* WHAT THIS EXERCISE ASKS *
A. In the passage on human information processing, what happens to the eye when it is deprived of its saccades?
B. Resume the passage on human information processing from the point where it stops.

Human information-processing is, on the crude level of individual neurons, procrustean.  That is, it reduces the information it gets from the outside world to its own categories, and accepts reality's answers only if they directly address its own set of questions.  In the macrocosm, our perception of electromagnetic radiation cuts out all but heat and the visible spectrum; in the microcosm, a given neuron in the visual cortex will fire only if certain characteristics-say, a moving vertical light contrast-are met by the retinal image, and will ignore all others.  We possess, as it were, a certain domineering and arrogant quality in our dealings with sensory information, and our brain will "listen" only to replies to its own inquiries.  In quantum physics the familiar procrustean questions-Waves or particles? Which slit did the photon pass through? Is this ray of light polarized north-south or east-west?-force reality into a certainty and definiteness which it did not naturally possess: and this insistence on unambiguity is rooted in our neurons themselves.

Thus we may say that human information processing is, secondly, determinative: that is, it insists on certainty and unambiguity, and is thus at war with the probabilistic and indeterminate nature of the most primitive and archaic components of the universe.  This insistence on definiteness, however, is in a grand tradition: matter itself is a condition of energy which severely limits the probabilistic waywardness of its elementary particles; large clumps of organized matter, like crystals, have overcome much of the vagueness and unpredictability of their primary constituents (though they pay for their certainty by becoming liable to entropic decay).  Indeed, the replication of living matter could be said to be another stage in the suppression of physical ambiguity, for it implies an exact continuity and stability of structure which survives even the matter of which it is composed.  Thus the human neural insistence on determinateness is in line with a general tendency of nature, and is related to the syllogistic proposition that homeostatic systems tend to endure and survive.

Third, and in contrast to the "conservative" tendency we have just described, the human nervous system seems designed to register differences.  It is habituative.  That is, it tends to ignore repeated and expected stimuli, and respond only to the new and unexpected.  Though it asks the questions, it is more interested in odd answers than ordinary ones.  Temporally it hears changes and sees movements; spatially it sees contrasts and borderlines.  Deprived of its saccades, the eye sees nothing, for it sees no differences.

Fourth, human nervous activity is fundamentally synthetic in its aim.  It seeks gestalts even when they are not there: and there is a serious ontological question as to whether they do in fact come to exist when we find them there.

* RAW DATA *
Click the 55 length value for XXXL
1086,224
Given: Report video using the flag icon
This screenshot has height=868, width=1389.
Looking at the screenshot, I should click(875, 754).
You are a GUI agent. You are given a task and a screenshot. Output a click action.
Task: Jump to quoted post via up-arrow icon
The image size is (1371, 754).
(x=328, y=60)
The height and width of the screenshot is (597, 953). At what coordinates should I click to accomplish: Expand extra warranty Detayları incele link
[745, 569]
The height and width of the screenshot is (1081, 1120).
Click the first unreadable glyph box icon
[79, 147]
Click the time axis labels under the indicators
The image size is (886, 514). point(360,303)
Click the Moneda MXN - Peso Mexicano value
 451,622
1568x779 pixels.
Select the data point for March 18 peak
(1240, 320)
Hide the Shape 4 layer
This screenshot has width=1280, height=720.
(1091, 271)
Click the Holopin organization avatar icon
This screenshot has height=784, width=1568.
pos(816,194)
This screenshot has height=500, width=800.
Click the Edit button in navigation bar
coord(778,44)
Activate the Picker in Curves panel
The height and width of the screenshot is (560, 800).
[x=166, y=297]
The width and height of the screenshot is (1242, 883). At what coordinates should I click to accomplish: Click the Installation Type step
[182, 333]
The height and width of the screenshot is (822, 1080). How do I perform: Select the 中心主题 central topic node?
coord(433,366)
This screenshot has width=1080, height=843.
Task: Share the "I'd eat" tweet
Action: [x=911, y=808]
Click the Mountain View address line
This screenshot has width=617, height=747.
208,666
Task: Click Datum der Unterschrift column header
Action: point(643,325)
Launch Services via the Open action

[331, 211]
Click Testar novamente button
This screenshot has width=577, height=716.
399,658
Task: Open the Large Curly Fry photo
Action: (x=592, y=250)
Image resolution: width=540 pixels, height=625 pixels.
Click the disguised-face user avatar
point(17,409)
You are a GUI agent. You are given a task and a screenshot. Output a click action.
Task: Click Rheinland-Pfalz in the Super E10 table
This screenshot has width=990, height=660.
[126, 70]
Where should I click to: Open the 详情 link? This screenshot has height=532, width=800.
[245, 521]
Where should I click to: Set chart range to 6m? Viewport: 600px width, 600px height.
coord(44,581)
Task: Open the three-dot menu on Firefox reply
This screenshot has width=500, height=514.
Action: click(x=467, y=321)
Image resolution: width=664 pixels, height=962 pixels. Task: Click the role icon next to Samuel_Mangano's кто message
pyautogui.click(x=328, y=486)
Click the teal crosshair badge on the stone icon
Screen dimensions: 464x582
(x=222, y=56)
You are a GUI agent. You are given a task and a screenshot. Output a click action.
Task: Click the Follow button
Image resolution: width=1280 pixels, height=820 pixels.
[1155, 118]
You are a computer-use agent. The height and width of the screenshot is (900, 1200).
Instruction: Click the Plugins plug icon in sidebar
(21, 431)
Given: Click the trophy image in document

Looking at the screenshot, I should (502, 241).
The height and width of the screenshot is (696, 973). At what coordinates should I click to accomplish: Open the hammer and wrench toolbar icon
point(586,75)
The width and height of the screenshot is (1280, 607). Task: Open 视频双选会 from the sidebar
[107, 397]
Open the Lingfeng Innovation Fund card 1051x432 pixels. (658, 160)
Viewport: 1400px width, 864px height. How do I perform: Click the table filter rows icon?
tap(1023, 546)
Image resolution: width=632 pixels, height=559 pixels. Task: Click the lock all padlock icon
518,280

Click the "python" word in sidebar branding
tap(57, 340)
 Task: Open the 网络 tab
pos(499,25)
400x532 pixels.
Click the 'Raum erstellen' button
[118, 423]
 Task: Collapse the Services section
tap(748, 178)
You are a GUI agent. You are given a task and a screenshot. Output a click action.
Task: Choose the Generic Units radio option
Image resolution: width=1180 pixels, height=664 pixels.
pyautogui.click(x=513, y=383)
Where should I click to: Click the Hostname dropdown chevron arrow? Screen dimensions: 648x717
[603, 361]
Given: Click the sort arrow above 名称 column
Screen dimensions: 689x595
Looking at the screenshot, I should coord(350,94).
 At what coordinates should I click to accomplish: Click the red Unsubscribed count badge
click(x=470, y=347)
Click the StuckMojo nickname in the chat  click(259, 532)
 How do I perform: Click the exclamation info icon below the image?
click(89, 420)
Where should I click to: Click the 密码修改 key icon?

* TASK RESULTS *
A. It sees nothing, because it sees no differences.

B.
It is (5) active rather than passive: it constructs scenarios to be tested by reality, vigorously seeks confirmation of them, and painfully reconstructs them if they are deconfirmed.  The brain is at least as much an organ of action as it is an organ of knowledge.

It is (6) predictive: the patterns it extrapolates or invents are patterns which involve specific expectations of what will happen next, and in the more distant future, expectation which await satisfaction and are tested by the senses.  Dreaming-it would seem from the testimony of Shakespeare, Descartes, Kekule, and Freud-is the formative stage of pattern-creation: out of dreams come A Midsummer Night's Dream, skeptical philosophy, the benzene ring, and a viable ego.  So dominant is the human adaptation for predictive calculation that it might be said the human senses exist as a check on our predictions rather than, as in most other animals, triggers for appropriate behavior.

The whole matter of prediction is very complex.  One of us (Poppel) has pointed out the relationship between prediction and memory; indeed, he says, the adaptive function of memory is prediction.  Memory, however, would be useless in an entirely random and indeterminate universe: therefore the very fact that the metabolically expensive neural machinery of memory evolved and proved adaptive is a kind of odd proof that the universe is at least locally predictable, to justify such an investment.

But, on the other hand, an entirely deterministic and predictable universe would have no use for memory, either.  The Umwelt of the lower animals, as determined by their affectors and receptors, is so limited that, to the extent that organisms survive, such an Umwelt constitutes a predictable universe; therefore, they possess no memories but only fixed action patterns triggered by appropriate stimuli.  Memory only makes sense in a world of many possible futures, a world not fully determined: otherwise we could be programmed to perform an automatic and invariable set of behaviors, which would exactly fit our adaptive needs.  All futures share a common past: and thus memory gives us a handle on any possible future.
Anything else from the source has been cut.